■ DATA FOR PROCESSING:
══════════════════════════════

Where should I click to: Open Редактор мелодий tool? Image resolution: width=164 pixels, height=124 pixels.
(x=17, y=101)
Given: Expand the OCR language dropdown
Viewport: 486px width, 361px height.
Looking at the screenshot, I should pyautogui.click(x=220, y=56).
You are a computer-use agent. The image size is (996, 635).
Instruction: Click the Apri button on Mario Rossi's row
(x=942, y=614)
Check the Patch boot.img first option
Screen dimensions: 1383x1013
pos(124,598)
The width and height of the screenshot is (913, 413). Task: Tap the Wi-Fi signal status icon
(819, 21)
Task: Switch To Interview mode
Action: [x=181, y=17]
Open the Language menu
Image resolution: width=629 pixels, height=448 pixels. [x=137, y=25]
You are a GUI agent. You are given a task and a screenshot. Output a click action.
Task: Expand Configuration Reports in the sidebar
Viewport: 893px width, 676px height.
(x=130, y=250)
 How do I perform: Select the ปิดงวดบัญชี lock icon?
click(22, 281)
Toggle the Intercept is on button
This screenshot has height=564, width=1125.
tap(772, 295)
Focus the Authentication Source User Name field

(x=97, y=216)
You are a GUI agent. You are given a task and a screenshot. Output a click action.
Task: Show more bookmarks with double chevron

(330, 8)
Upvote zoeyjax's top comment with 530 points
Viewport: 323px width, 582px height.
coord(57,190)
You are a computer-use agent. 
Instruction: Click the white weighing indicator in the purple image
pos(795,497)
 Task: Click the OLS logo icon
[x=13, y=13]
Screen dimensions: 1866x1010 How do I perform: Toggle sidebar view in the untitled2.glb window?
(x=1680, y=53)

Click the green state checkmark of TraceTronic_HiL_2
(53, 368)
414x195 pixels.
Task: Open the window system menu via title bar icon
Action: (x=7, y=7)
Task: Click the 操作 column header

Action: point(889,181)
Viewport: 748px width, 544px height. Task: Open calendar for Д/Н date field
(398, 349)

══════════════════════════════

■ WHAT YOU ARE ASKED TO DO: Output exactly, and only, the lines running from the one that contains "Click the green" through the last line of the entries above.

■ ANSWER:
Click the green state checkmark of TraceTronic_HiL_2
(53, 368)
414x195 pixels.
Task: Open the window system menu via title bar icon
Action: (x=7, y=7)
Task: Click the 操作 column header

Action: point(889,181)
Viewport: 748px width, 544px height. Task: Open calendar for Д/Н date field
(398, 349)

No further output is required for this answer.